Data Mining_ Concepts and Techniques - Jiawei Han [81]
For a description of wavelets for dimensionality reduction, see Press, Teukolosky, Vetterling, and Flannery [PTVF07]. A general account of wavelets can be found in Hubbard [Hub96]. For a list of wavelet software packages, see Bruce, Donoho, and Gao [BDG96]. Daubechies transforms are described in Daubechies [Dau92]. The book by Press et al. [PTVF07] includes an introduction to singular value decomposition for principal components analysis. Routines for PCA are included in most statistical software packages such as SAS (www.sas.com/SASHome.html).

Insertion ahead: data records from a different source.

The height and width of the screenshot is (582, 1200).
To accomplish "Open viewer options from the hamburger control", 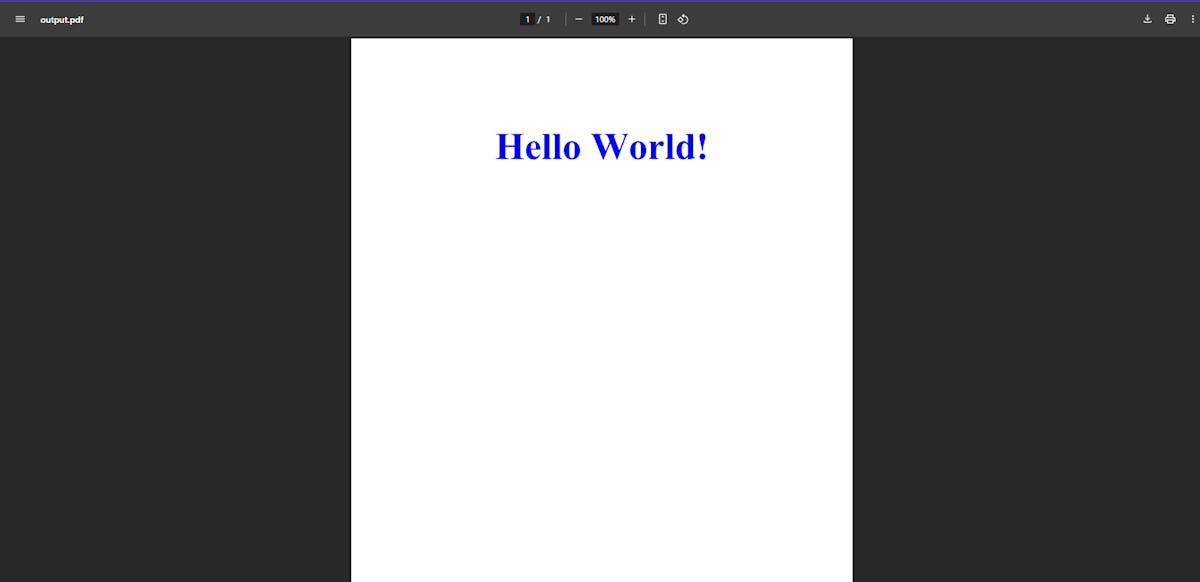I will coord(20,18).
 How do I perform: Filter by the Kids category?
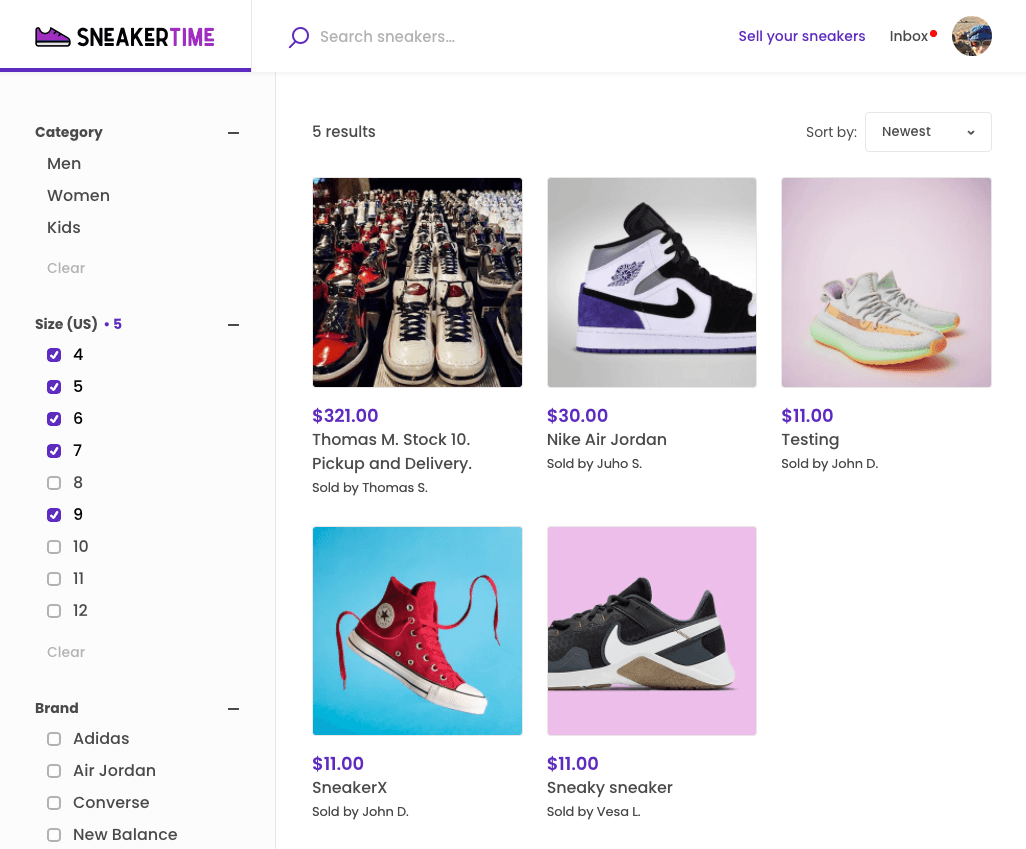coord(64,228)
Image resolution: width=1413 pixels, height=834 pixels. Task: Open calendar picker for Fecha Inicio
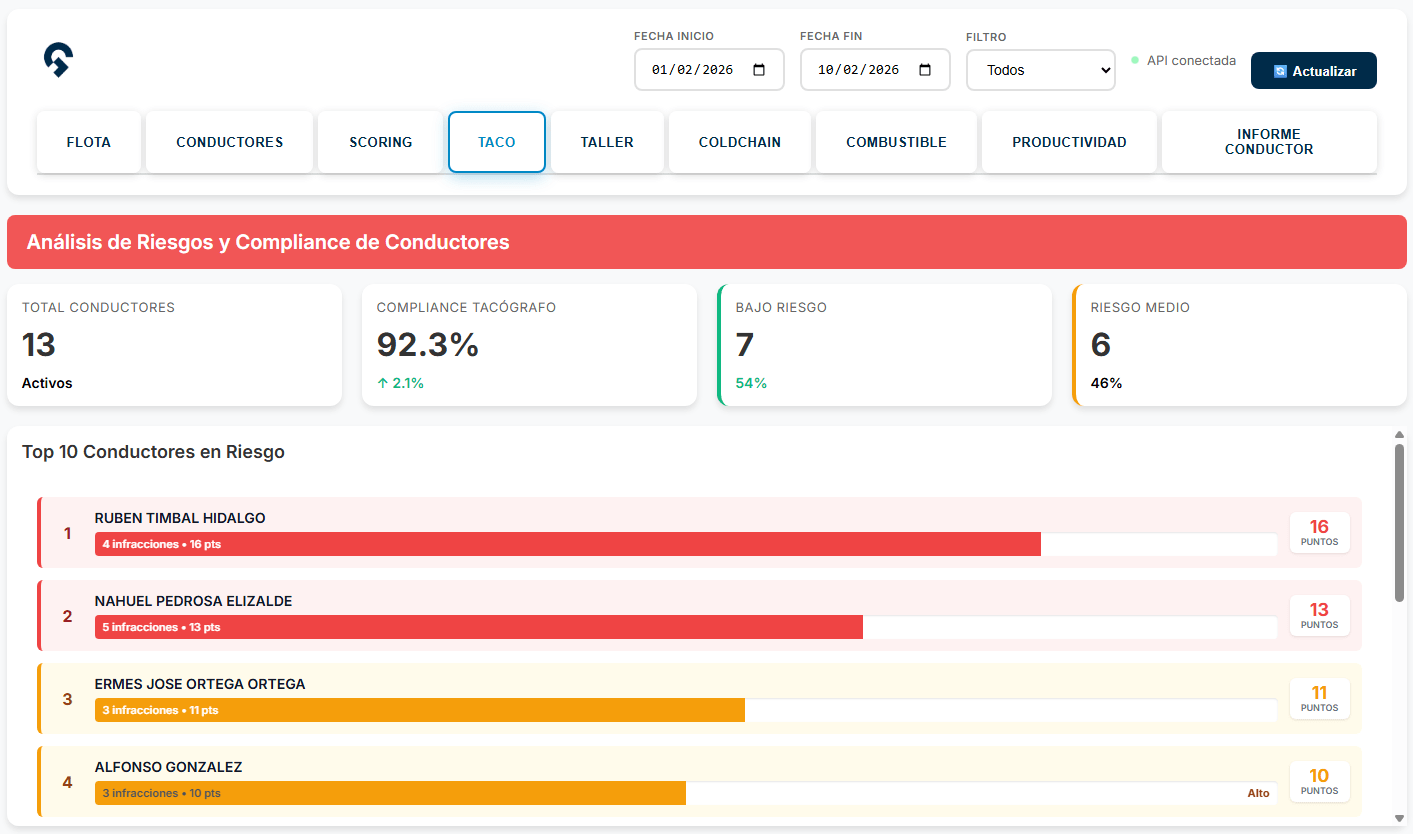coord(759,70)
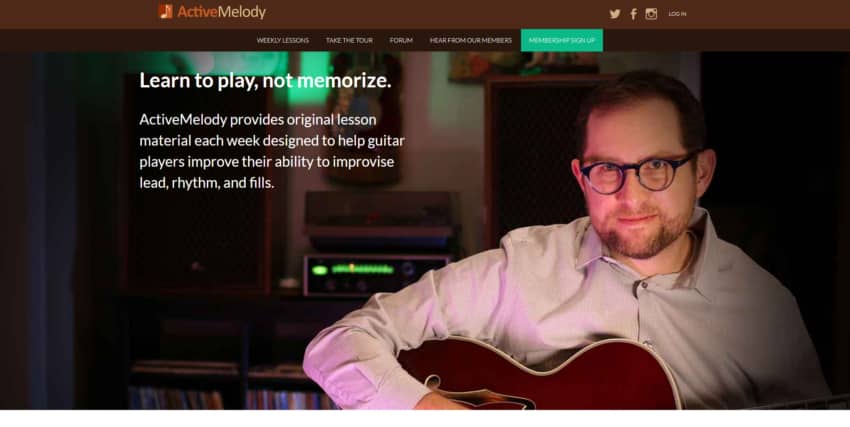Open the Weekly Lessons menu item
This screenshot has height=427, width=850.
[x=282, y=41]
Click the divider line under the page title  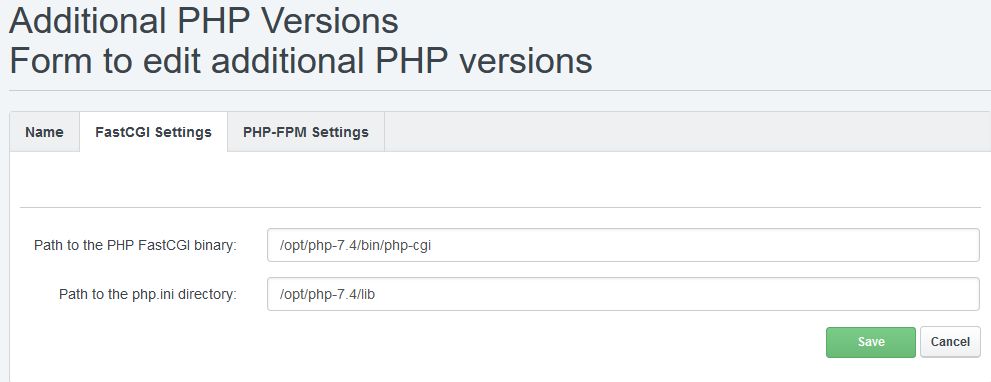(501, 90)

An introduction to regression and log-linear models can be found in several textbooks such as James [Jam85]; Dobson [Dob90]; Johnson and Wichern [JW92]; Devore [Dev95]; and Neter, Kutner, Nachtsheim, and Wasserman [NKNW96]. For log-linear models (known as multiplicative models in the computer science literature), see Pearl [Pea88]. For a general introduction to histograms, see Barbarà et al. [BDF+97] and Devore and Peck [DP97]. For extensions of single-attribute histograms to multiple attributes, see Muralikrishna and DeWitt [MD88] and Poosala and Ioannidis [PI97]. Several references to clustering algorithms are given in Chapter 10 and Chapter 11 of this book, which are devoted to the topic.

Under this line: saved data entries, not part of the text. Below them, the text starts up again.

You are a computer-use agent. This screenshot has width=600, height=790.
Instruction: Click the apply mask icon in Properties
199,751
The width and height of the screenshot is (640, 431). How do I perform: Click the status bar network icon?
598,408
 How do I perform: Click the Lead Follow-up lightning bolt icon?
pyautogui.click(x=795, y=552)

A survey of multidimensional indexing structures is given in Gaede and Günther [GG98]. The use of multidimensional index trees for data aggregation is discussed in Aoki [Aok98]. Index trees include R-trees (Guttman [Gut84]), quad-trees (Finkel and Bentley [FB74]), and their variations. For discussion on sampling and data mining, see Kivinen and Mannila [KM94] and John and Langley [JL96].
There are many methods for assessing attribute relevance. Each has its own bias. The information gain measure is biased toward attributes with many values. Many alternatives have been proposed, such as gain ratio (Quinlan [Qui93]), which considers the probability of each attribute value. Other relevance measures include the Gini index (Breiman, Friedman, Olshen, and Stone [BFOS84]), the χ2 contingency table statistic, and the uncertainty coefficient (Johnson and Wichern [JW92]). For a comparison of attribute selection measures for decision tree induction, see Buntine and Niblett [BN92]. For additional methods, see Liu and Motoda [LM98a] and [LM98b], Dash and Liu [DL97] and Almuallim and Dietterich [AD91].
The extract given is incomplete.